━━━━━ Given data

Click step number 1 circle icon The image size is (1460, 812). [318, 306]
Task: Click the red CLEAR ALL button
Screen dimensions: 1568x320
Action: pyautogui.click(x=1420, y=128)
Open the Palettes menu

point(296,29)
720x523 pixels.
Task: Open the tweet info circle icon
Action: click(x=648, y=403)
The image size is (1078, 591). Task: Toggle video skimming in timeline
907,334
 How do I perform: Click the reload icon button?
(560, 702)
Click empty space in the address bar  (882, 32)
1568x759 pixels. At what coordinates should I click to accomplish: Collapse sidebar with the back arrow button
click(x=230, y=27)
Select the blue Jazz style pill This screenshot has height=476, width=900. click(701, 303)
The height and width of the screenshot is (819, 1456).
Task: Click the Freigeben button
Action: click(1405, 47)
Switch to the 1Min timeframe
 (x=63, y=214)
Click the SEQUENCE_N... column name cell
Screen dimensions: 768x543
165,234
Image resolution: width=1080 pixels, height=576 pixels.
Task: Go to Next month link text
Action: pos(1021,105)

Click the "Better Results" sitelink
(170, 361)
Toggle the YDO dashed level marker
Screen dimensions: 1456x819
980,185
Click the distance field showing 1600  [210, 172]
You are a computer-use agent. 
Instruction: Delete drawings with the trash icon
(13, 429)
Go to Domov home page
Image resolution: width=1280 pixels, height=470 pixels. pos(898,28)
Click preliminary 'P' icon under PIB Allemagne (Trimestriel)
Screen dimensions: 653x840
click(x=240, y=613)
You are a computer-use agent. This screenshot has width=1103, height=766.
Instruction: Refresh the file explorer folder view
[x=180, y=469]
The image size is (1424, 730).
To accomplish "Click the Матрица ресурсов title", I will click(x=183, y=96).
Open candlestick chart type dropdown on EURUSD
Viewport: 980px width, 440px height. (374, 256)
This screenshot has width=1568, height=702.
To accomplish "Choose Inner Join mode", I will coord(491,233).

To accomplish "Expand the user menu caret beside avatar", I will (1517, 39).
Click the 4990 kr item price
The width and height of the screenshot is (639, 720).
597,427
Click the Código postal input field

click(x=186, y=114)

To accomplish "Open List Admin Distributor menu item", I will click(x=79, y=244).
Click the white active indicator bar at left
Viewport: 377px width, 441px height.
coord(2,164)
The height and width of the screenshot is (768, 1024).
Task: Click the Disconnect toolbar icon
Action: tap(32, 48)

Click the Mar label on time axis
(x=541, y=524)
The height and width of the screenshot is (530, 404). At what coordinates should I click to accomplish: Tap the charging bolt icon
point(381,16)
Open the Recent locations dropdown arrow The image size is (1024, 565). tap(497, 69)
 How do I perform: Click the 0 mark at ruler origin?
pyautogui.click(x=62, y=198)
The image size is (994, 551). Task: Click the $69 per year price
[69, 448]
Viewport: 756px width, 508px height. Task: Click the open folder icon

━━━━━━━━━━

Could you pull out, word for word, the stretch of the listing from its first line through the line containing "click(x=186, y=114)"?

Correct response:
Click step number 1 circle icon The image size is (1460, 812). [318, 306]
Task: Click the red CLEAR ALL button
Screen dimensions: 1568x320
Action: pyautogui.click(x=1420, y=128)
Open the Palettes menu

point(296,29)
720x523 pixels.
Task: Open the tweet info circle icon
Action: click(x=648, y=403)
The image size is (1078, 591). Task: Toggle video skimming in timeline
907,334
 How do I perform: Click the reload icon button?
(560, 702)
Click empty space in the address bar  (882, 32)
1568x759 pixels. At what coordinates should I click to accomplish: Collapse sidebar with the back arrow button
click(x=230, y=27)
Select the blue Jazz style pill This screenshot has height=476, width=900. click(701, 303)
The height and width of the screenshot is (819, 1456).
Task: Click the Freigeben button
Action: click(1405, 47)
Switch to the 1Min timeframe
 (x=63, y=214)
Click the SEQUENCE_N... column name cell
Screen dimensions: 768x543
165,234
Image resolution: width=1080 pixels, height=576 pixels.
Task: Go to Next month link text
Action: pos(1021,105)

Click the "Better Results" sitelink
(170, 361)
Toggle the YDO dashed level marker
Screen dimensions: 1456x819
980,185
Click the distance field showing 1600  [210, 172]
You are a computer-use agent. 
Instruction: Delete drawings with the trash icon
(13, 429)
Go to Domov home page
Image resolution: width=1280 pixels, height=470 pixels. pos(898,28)
Click preliminary 'P' icon under PIB Allemagne (Trimestriel)
Screen dimensions: 653x840
click(x=240, y=613)
You are a computer-use agent. This screenshot has width=1103, height=766.
Instruction: Refresh the file explorer folder view
[x=180, y=469]
The image size is (1424, 730).
To accomplish "Click the Матрица ресурсов title", I will click(x=183, y=96).
Open candlestick chart type dropdown on EURUSD
Viewport: 980px width, 440px height. (374, 256)
This screenshot has width=1568, height=702.
To accomplish "Choose Inner Join mode", I will coord(491,233).

To accomplish "Expand the user menu caret beside avatar", I will (1517, 39).
Click the 4990 kr item price
The width and height of the screenshot is (639, 720).
597,427
Click the Código postal input field

click(x=186, y=114)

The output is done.